In questo senso averne assaporato le tre versioni, se mi si passa la semplificazione, non fa altro che confermare la completezza e autonomia della prima (quella testuale), che già ricalcava sulla pagina il movimento di una lingua e un corpo in vita. Anzi due, visto che il sodalizio di Scimone e Sframeli è la chiave stessa con cui si apre un pertugio tra identificazione e invenzione. Si aggiungono luoghi e persone nel film, si illustra quello che nella scena è solo presentito, ma non si perde niente e, vorrei dire, nulla si guadagna. (A parte il figuro del padrone di casa su cui mi piacerebbe sempre sapere molto di più…).
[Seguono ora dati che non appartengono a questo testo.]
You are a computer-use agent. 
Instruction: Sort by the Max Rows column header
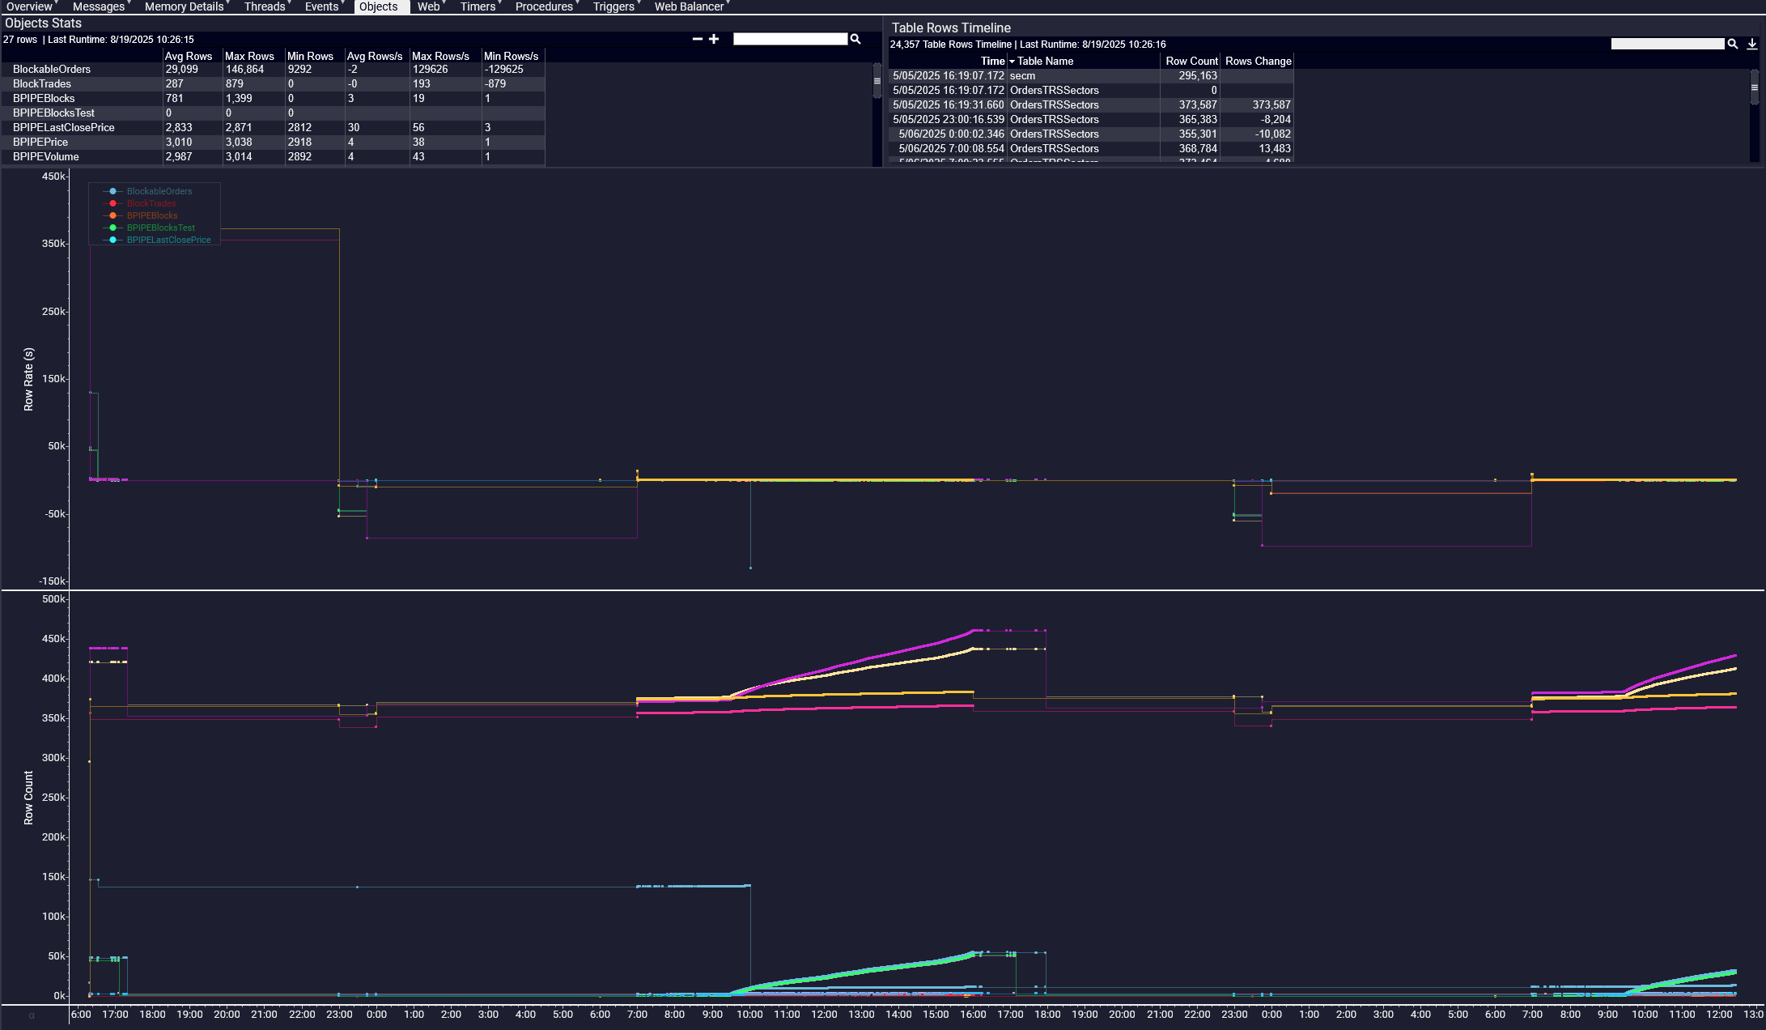[x=249, y=56]

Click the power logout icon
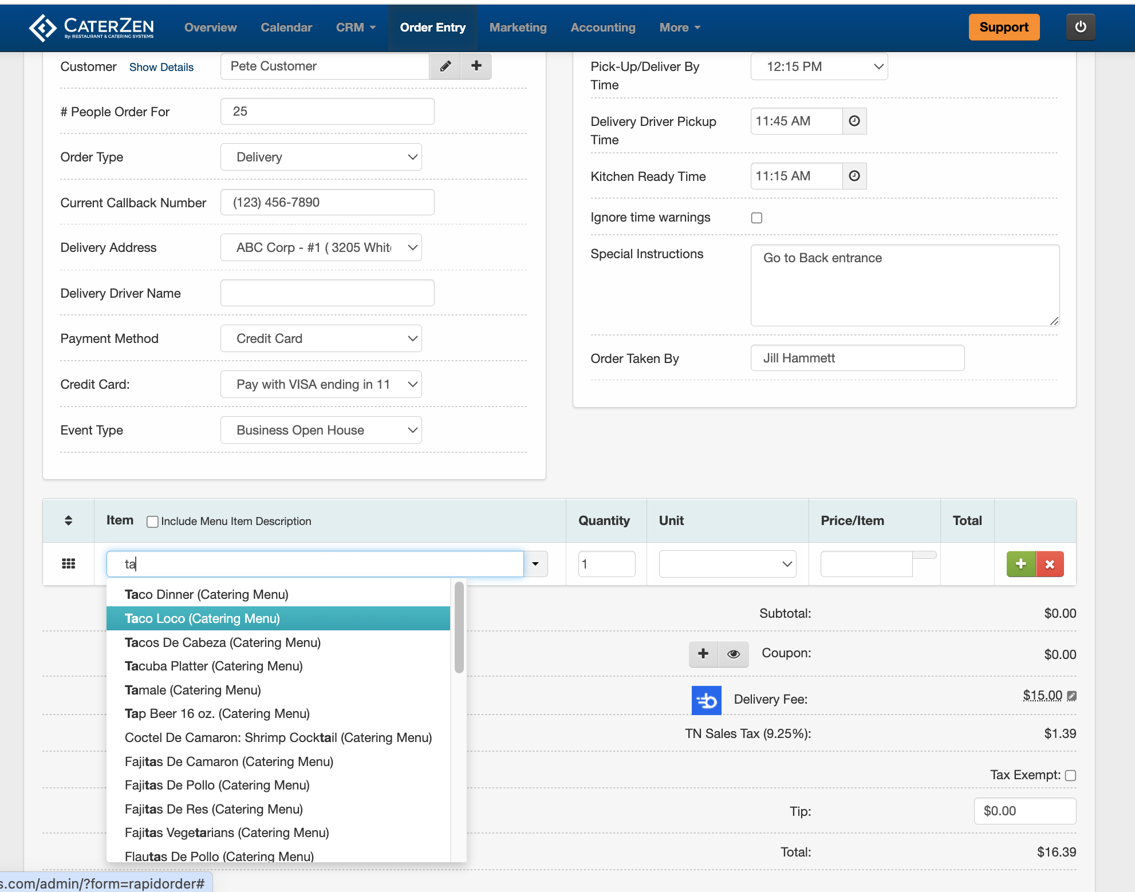1080,27
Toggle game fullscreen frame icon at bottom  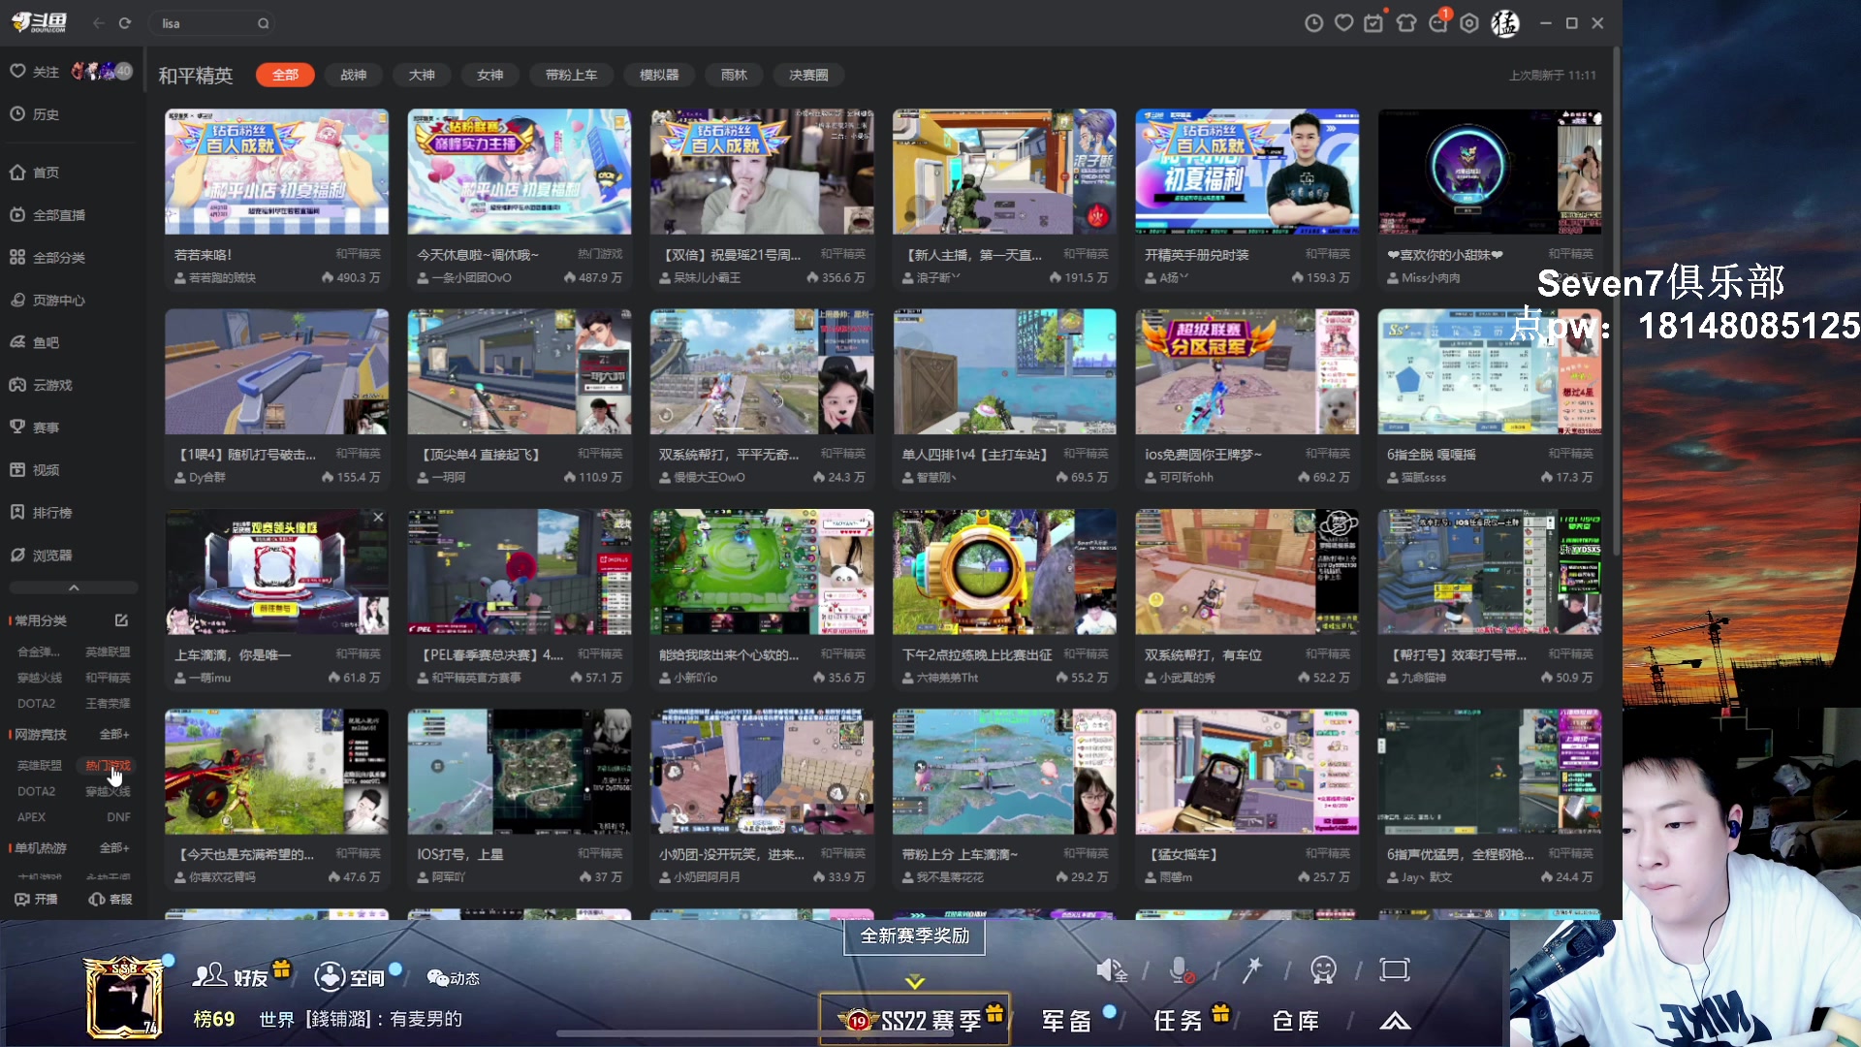tap(1394, 970)
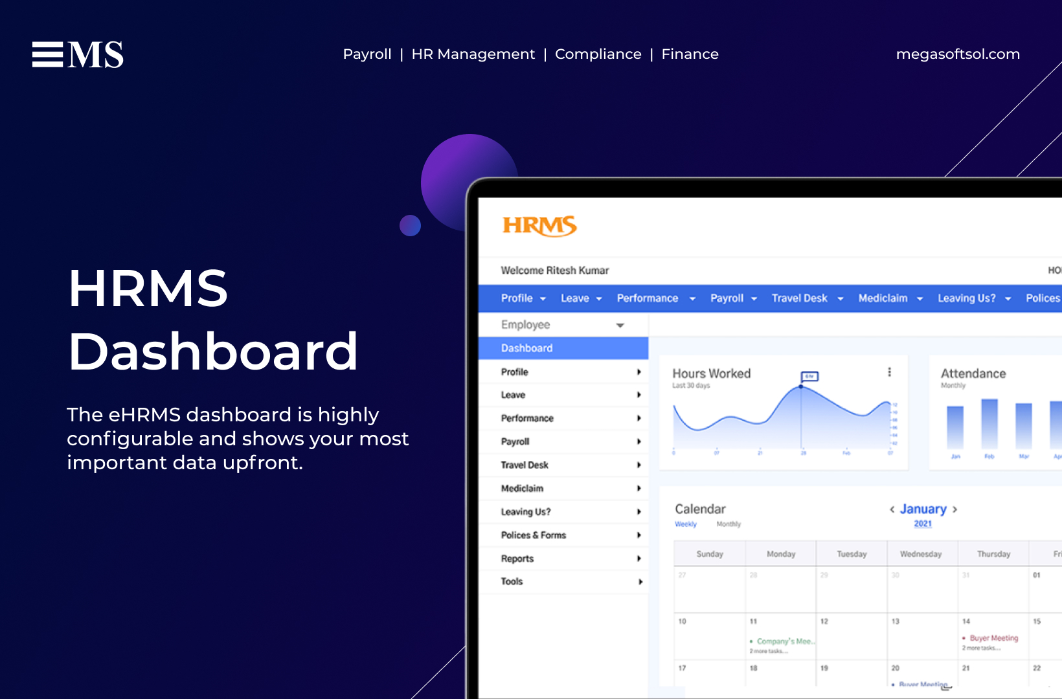The width and height of the screenshot is (1062, 699).
Task: Advance to next month with the right chevron
Action: pos(954,509)
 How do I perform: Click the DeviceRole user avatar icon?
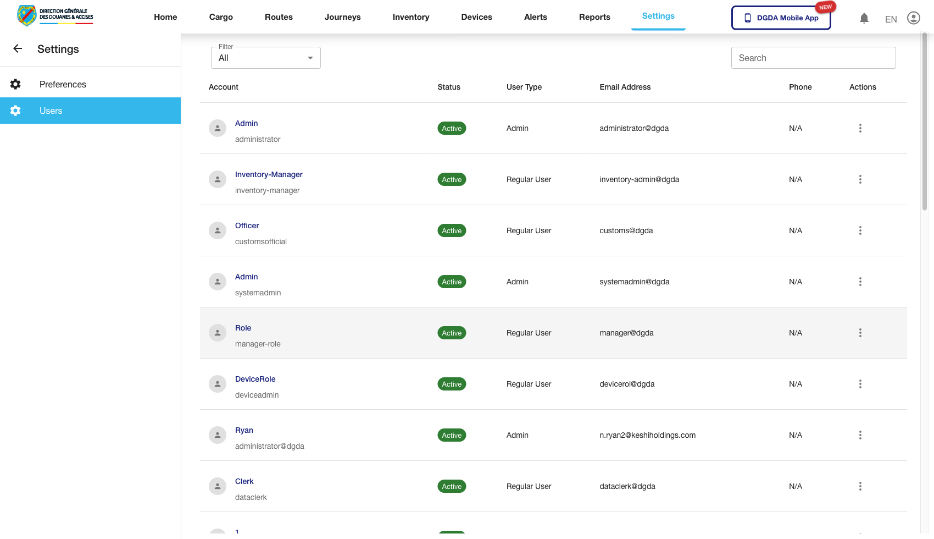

E mi sembra un evidente pregio che il potenziamento potenziale (scusate il gioco di parole) dei mezzi, non sporchi la loro già potente fragilità.
Se fossi lì allora questo chiederei: come superare il rischio che un’apertura comunicativa e documentarista come quella del corpo attraverso il mezzo filmico riempia l’inafferabilità spaziale e temporale che è l’identità del testo? O, in altre parole, che coraggio e coscienza sono necessari per rispettare nell’esposizione cinematografica quella chiusura dialettica tra corpo e parola da cui nasce il testo?
E ancora una precisazione: prima ho detto che mi trovo a Torino come ‘immigrata’. In realtà il massimo che pare essermi concesso in questo momento storico è l’appellativo poco esclusivo e molto escludente di ‘fuori sede’… Rispetto all’immigrazione vera, invece - a quella dei due amici - come vi pare che si possa risolvere il dilemma attualissimo con l’integrazione se le alternative che gli stessi scelgono o da cui si fanno scegliere sono anche nel film quelle della vita reale, cioè la criminalità e la morte bianca? Sempre che sia vero poi che è l’integrazione che si cerca, o non piuttosto, come i protagonisti, di nuotare al di sotto della corrente e a occhi aperti, “puri ‘si bruciano…”.